Linux large pages and non-uniform memory distribution

In my last post about large pages in 11.2.0.3 I promised a little more background information on how large pages and NUMA are related.

Background and some history about processor architecture

For quite some time now the CPUs you get from AMD and Intel both are NUMA, or better: cache coherent NUMA CPUs. They all have their own “local” memory directly attached to them, in other words the memory distribution is not uniform across all CPUs. This isn’t really new, Sequent has pioneered this concept on x86 a long time ago but that’s in a different context. You really should read Scaling Oracle 8i by James Morle which has a lot of excellent content related to NUMA in it, with contributions from Kevin Closson. It doesn’t matter that it reads “8i” most of it is as relevant today as it was then.

So what is the big deal about NUMA architecture anyway? To explain NUMA and why it is important to all of us a little more background information is on order.

Some time ago processor designers and architects of industry standard hardware could no longer ignore the fact that a front side bus (FSB) proved to be a bottleneck. There were two reasons for this: it was a) too slow and b) too much data had to go over it. As one direct consequence DRAM memory has been directly attached to the CPUs. AMD has done this first with it’s Opteron processors in its AMD64 micro architecture, followed by Intel’s Nehalem micro architecture. By removing the requirement of data retrieved from DRAM to travel across a slow bus latencies could be removed.

Now imagine that every processor has a number of memory channels to which DDR3 (DDR4 could arrive soon!) SDRAM is attached to. In a dual socket system, each socket is responsible for half the memory of the system. To allow the other socket to access the corresponding other half of memory some kind of interconnect between processors is needed. Intel has opted for the Quick Path Interconnect, AMD (and IBM for p-Series) use Hyper Transport. This is (comparatively) simple when you have few sockets, up to 4 each socket can directly connect to every other without any tricks. For 8 sockets it becomes more difficult. If every socket can directly communicate with its peers the system is said to be glue-less which is beneficial. The last production glue-less system Intel released was based on the Westmere architecture. Sandy Bridge (current until approximately Q3/2013) didn’t have an eight-way glue-less variant, and this is exactly why you get Westmere-EX in the X3-8, and not Sandy Bridge as in the X3-2.

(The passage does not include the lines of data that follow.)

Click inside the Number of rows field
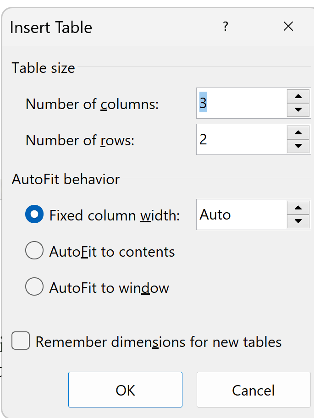Screen dimensions: 314x418 coord(242,139)
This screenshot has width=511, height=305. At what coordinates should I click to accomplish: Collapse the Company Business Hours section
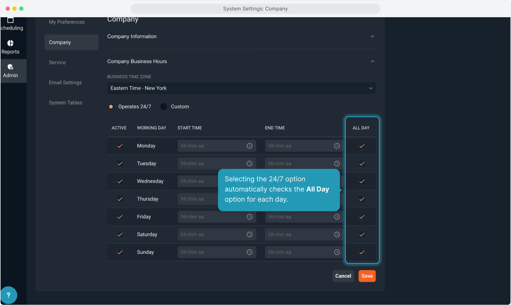pos(372,61)
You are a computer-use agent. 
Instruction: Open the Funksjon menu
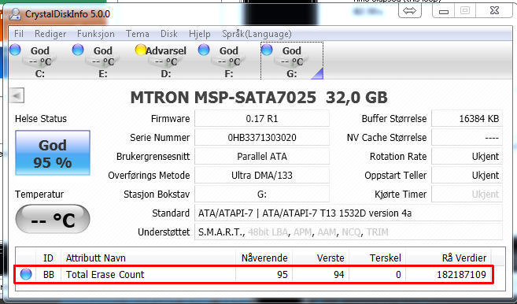coord(96,34)
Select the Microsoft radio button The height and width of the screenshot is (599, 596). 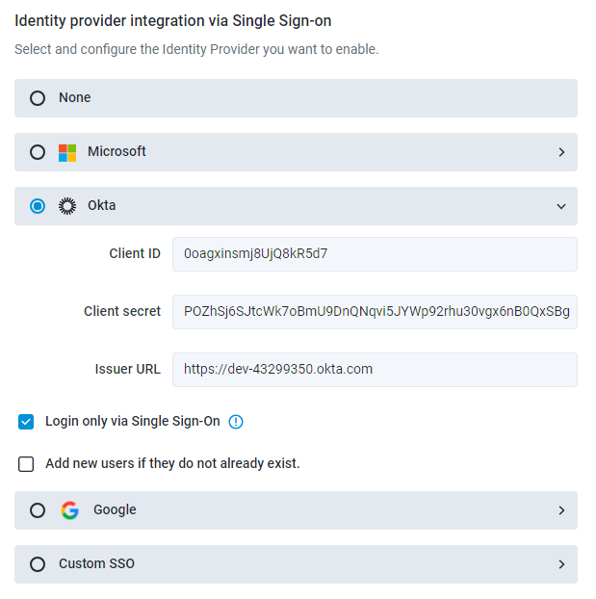tap(38, 152)
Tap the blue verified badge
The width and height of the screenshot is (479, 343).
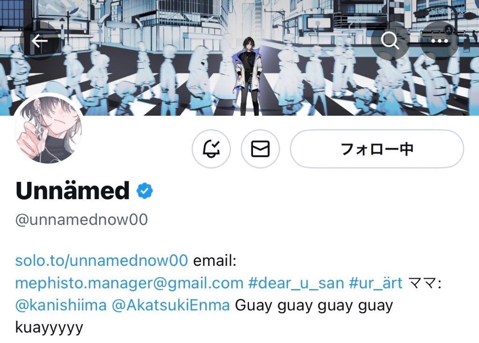pyautogui.click(x=145, y=191)
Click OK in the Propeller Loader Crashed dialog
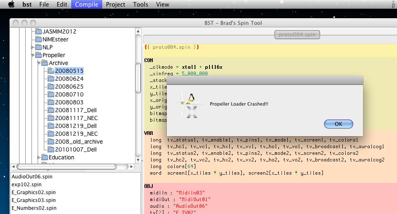Screen dimensions: 397x214 tap(338, 124)
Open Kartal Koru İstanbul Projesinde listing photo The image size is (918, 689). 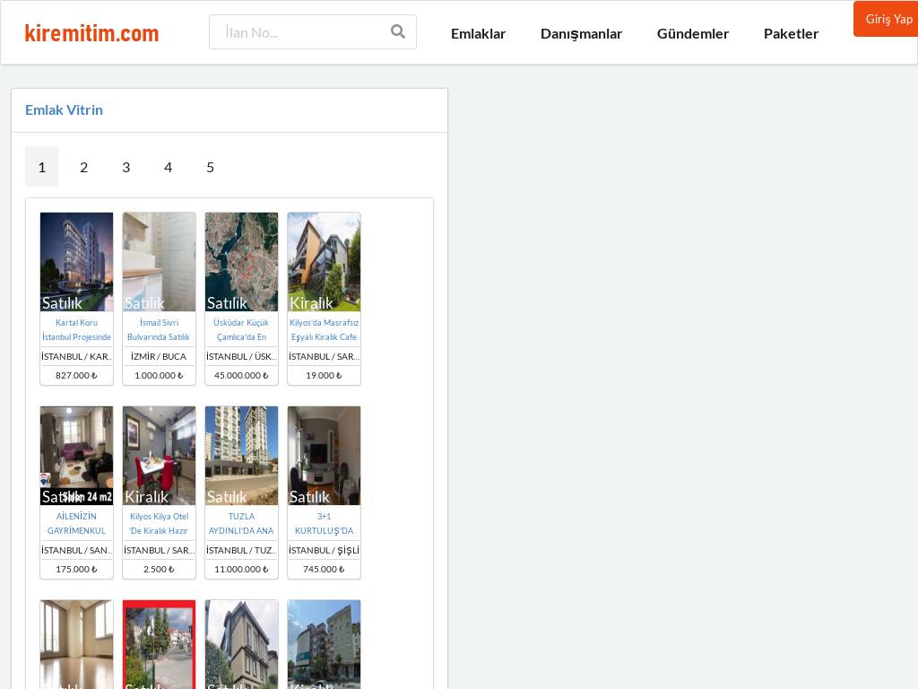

Anyway, your system will have local and remote memory. For most of us, we are not going to notice this at all since there is little point in enabling NUMA on systems with two sockets. Oracle still recommends that you only enable NUMA on 8 way systems, and this is probably the reason the oracle-validated and preinstall RPMs add “numa=off” to the kernel command line in your GRUB boot loader.

Booting with NUMA enabled

The easiest way to boot with NUMA enabled is to get to your ILOM and boot the server. As soon as the GRUB line (“booting … in x seconds”) appears, hit a key. You will be dropped into the GRUB menu. It should highlight the default boot entry (Oracle Linux Server (2.6.39.400…x86-64). Hit the “e” key to edit the directives. You should see something like this now:

root (hd0,0)
kernel /vmlinuz-2.6.39-400.xxx ....
initrd /initramfs-2.6.39-400.xxx

Move the cursor to the line starting with kernel, then hit “e” again. The cursor will move to the end of the line, where you will find the numa=off directive. Hit the backspace key to remove numa=off, then hit return (it will bring you back to the previous 3 directions), then “b” to boot this configuration.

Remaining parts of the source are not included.